Word for word and without images, reproduce the listing that follows.

--- THE DATA ---
──────

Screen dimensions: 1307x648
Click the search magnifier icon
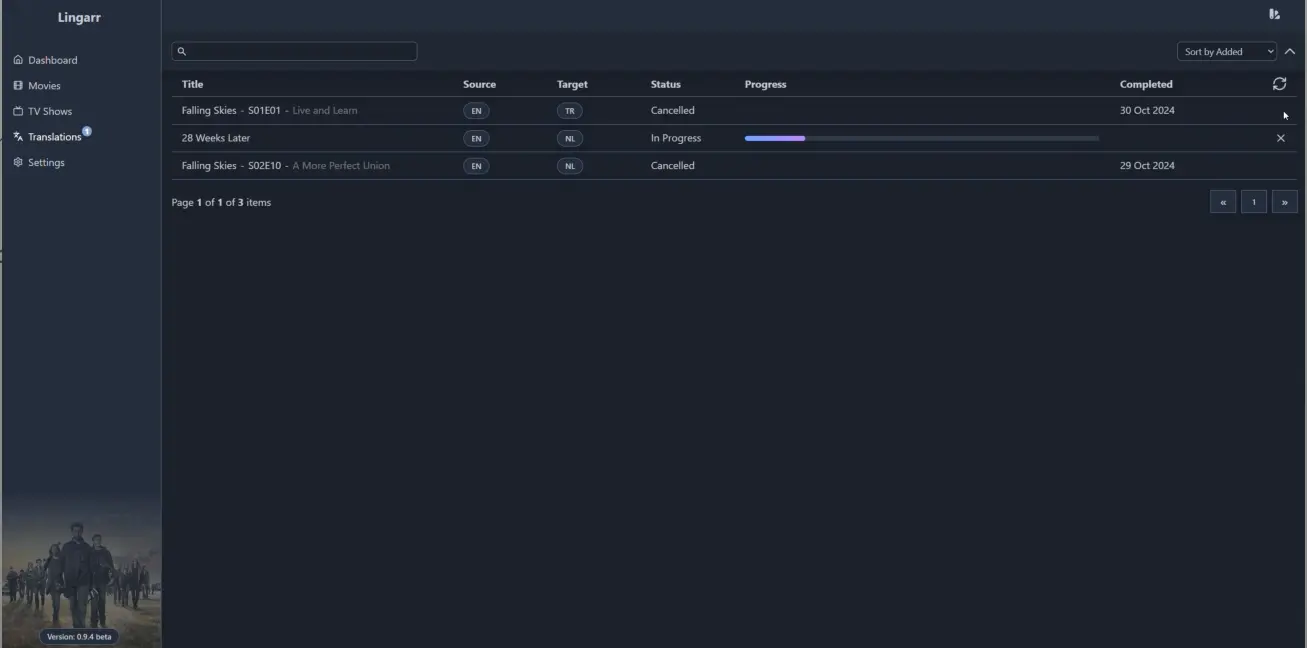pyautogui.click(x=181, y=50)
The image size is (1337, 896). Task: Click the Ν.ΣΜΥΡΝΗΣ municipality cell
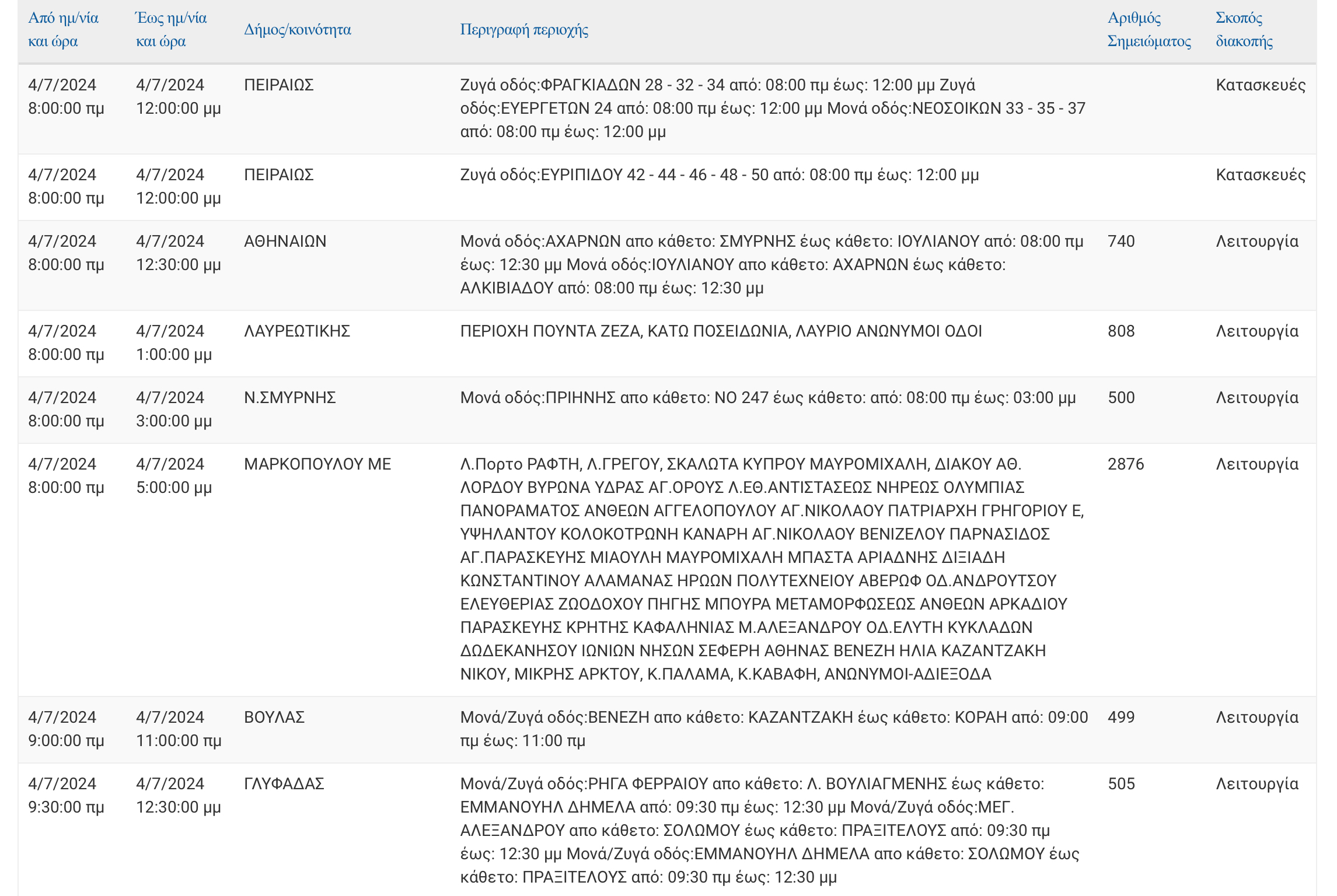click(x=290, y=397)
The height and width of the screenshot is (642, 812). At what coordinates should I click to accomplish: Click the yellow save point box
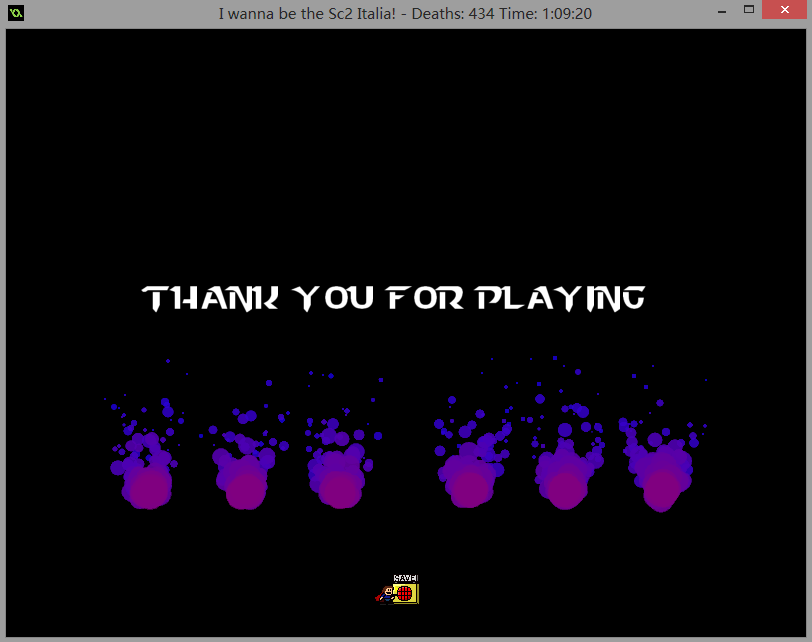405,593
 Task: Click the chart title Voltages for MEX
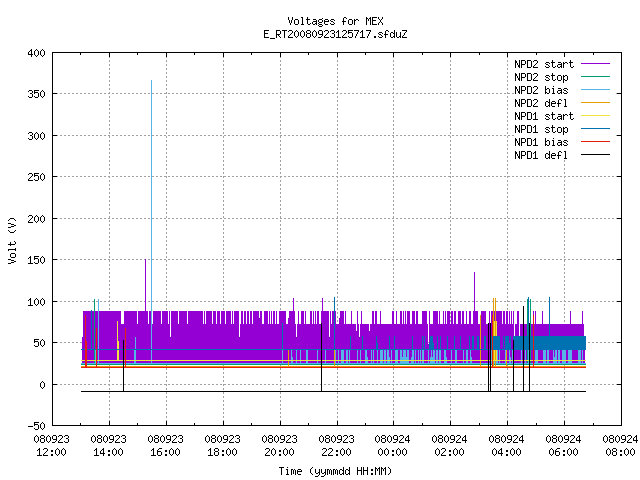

──────

--- SOLUTION TO THIS PROBLEM ---
Screen dimensions: 1307x648
Click the search magnifier icon
pyautogui.click(x=181, y=50)
The image size is (1337, 896). Task: Click the Ν.ΣΜΥΡΝΗΣ municipality cell
click(x=290, y=397)
The height and width of the screenshot is (642, 812). At what coordinates should I click to accomplish: Click the yellow save point box
405,593
 Task: Click the chart title Voltages for MEX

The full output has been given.